Work required: Output the full set of records exactly.

Dataset excerpts:
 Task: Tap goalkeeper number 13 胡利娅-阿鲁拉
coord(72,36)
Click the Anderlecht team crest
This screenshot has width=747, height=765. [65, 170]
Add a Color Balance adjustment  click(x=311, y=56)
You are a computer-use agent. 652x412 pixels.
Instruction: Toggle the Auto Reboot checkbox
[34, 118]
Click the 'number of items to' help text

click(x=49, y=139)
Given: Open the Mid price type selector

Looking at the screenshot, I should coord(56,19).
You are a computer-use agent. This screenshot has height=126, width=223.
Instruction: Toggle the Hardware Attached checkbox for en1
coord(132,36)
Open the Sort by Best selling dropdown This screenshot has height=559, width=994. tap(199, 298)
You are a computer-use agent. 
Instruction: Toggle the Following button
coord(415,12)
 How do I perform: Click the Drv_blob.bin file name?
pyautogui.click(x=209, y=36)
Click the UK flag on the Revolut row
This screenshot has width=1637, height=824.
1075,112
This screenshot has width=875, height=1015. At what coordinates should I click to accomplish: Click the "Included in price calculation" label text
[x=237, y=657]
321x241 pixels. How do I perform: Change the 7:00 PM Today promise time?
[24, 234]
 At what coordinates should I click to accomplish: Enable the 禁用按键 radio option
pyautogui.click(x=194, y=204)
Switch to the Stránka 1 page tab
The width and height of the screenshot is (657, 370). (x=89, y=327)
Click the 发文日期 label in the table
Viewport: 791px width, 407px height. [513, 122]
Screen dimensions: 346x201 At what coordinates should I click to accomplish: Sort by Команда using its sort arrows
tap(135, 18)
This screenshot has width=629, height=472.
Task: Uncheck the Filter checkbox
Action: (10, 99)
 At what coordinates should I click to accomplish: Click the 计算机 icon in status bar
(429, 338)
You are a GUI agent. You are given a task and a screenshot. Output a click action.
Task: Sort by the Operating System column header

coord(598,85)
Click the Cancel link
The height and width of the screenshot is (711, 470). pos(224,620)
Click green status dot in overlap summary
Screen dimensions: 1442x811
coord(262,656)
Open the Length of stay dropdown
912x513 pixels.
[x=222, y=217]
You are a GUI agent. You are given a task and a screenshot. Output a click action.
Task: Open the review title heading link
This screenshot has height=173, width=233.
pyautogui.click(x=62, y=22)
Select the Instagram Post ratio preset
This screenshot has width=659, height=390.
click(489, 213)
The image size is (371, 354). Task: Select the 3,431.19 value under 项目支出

Exercise result:
 Task: Tap goalkeeper number 13 胡利娅-阿鲁拉
coord(72,36)
Click the Anderlecht team crest
This screenshot has width=747, height=765. [65, 170]
Add a Color Balance adjustment  click(x=311, y=56)
You are a computer-use agent. 652x412 pixels.
Instruction: Toggle the Auto Reboot checkbox
[34, 118]
Click the 'number of items to' help text

click(x=49, y=139)
Given: Open the Mid price type selector

Looking at the screenshot, I should coord(56,19).
You are a computer-use agent. This screenshot has height=126, width=223.
Instruction: Toggle the Hardware Attached checkbox for en1
coord(132,36)
Open the Sort by Best selling dropdown This screenshot has height=559, width=994. tap(199, 298)
You are a computer-use agent. 
Instruction: Toggle the Following button
coord(415,12)
 How do I perform: Click the Drv_blob.bin file name?
pyautogui.click(x=209, y=36)
Click the UK flag on the Revolut row
This screenshot has width=1637, height=824.
1075,112
This screenshot has width=875, height=1015. At what coordinates should I click to accomplish: Click the "Included in price calculation" label text
[x=237, y=657]
321x241 pixels. How do I perform: Change the 7:00 PM Today promise time?
[24, 234]
 At what coordinates should I click to accomplish: Enable the 禁用按键 radio option
pyautogui.click(x=194, y=204)
Switch to the Stránka 1 page tab
The width and height of the screenshot is (657, 370). (x=89, y=327)
Click the 发文日期 label in the table
Viewport: 791px width, 407px height. [513, 122]
Screen dimensions: 346x201 At what coordinates should I click to accomplish: Sort by Команда using its sort arrows
tap(135, 18)
This screenshot has width=629, height=472.
Task: Uncheck the Filter checkbox
Action: (10, 99)
 At what coordinates should I click to accomplish: Click the 计算机 icon in status bar
(429, 338)
You are a GUI agent. You are given a task and a screenshot. Output a click action.
Task: Sort by the Operating System column header

coord(598,85)
Click the Cancel link
The height and width of the screenshot is (711, 470). pos(224,620)
Click green status dot in overlap summary
Screen dimensions: 1442x811
coord(262,656)
Open the Length of stay dropdown
912x513 pixels.
[x=222, y=217]
You are a GUI agent. You are given a task and a screenshot. Output a click action.
Task: Open the review title heading link
This screenshot has height=173, width=233.
pyautogui.click(x=62, y=22)
Select the Instagram Post ratio preset
This screenshot has width=659, height=390.
click(489, 213)
The image size is (371, 354). Task: Select the 3,431.19 value under 项目支出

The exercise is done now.